Based on the node names on http://build.ros.org/ it looks like the name of the auto-scaling swarm clients is left to the default aws hostname. If I had to guess I'd say that the plugins have been updated on build.ros.org out of sync with the puppet code there but I don't have console access to those machines at the moment to verify.

I noticed the unique suffix on node names when testing the new xenial code in clusters.
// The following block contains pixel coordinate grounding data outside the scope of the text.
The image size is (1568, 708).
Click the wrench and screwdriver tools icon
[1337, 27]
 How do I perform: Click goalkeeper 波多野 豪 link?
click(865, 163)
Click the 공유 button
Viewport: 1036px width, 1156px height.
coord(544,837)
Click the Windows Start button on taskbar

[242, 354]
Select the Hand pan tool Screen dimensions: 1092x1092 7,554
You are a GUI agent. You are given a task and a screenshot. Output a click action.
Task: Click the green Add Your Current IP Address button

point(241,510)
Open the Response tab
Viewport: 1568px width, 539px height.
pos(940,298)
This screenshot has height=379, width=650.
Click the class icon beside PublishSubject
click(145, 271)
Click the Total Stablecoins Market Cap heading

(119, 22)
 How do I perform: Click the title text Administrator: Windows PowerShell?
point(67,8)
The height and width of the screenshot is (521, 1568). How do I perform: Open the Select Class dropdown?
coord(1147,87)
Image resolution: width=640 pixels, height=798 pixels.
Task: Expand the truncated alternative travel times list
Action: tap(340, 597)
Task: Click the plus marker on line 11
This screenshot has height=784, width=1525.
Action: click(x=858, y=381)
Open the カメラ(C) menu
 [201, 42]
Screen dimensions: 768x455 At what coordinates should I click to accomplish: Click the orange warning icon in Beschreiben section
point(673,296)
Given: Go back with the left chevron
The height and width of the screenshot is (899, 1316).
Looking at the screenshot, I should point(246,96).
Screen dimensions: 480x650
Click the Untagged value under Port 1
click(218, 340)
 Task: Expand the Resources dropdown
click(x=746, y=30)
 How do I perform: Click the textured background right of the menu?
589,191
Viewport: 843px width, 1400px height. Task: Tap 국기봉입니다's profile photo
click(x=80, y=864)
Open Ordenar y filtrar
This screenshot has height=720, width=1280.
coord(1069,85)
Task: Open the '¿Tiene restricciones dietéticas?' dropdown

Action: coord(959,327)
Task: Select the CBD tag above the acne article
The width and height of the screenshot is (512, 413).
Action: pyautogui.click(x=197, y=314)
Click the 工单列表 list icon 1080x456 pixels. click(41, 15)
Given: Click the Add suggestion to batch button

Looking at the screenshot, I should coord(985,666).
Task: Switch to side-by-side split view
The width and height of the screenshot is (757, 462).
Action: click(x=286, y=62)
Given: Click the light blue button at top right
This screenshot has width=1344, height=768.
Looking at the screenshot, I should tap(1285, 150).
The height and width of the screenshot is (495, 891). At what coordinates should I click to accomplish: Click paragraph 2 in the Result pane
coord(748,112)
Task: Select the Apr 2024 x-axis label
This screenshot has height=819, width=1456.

I'll likely end up adding the -disableClientsUniqueId flag to the default agent behavior and using Puppet facts to generate a unique-to-host node name but I haven't done so yet or fully validated that approach.

tfoote commented 7 years ago

The executor nodes on that farm use AWS's auto scaling and I think just use an image based on a "golden" puppet-configured machine rather than re-running the puppet each time one is spun up. @tfoote and I had an offline conversation about it and I can't recall if we're currently using an AWS Jenkins plugin but wanted more from it, or if we're currently using AWS's built in scaling based on CPU load and haven't incorporated the plugin because it doesn't add the things we want.

We have a snapshot AMI that aws autoscales. And it starts the jenkins swarm agent via a puppet update. So changes to puppet will propogate.


For the tags, I'd highly recommend not relying on the hostnames, but instead use labels related to the capabilities of the machines. For example on_master or on_jenkins could be labels for the executors running on the same machine. This will move us away from requiring multi hosts. And we won't care what the names are.

gavanderhoorn commented 6 years ago

The new xenial deployment scripts don't seem to have this problem, so closing.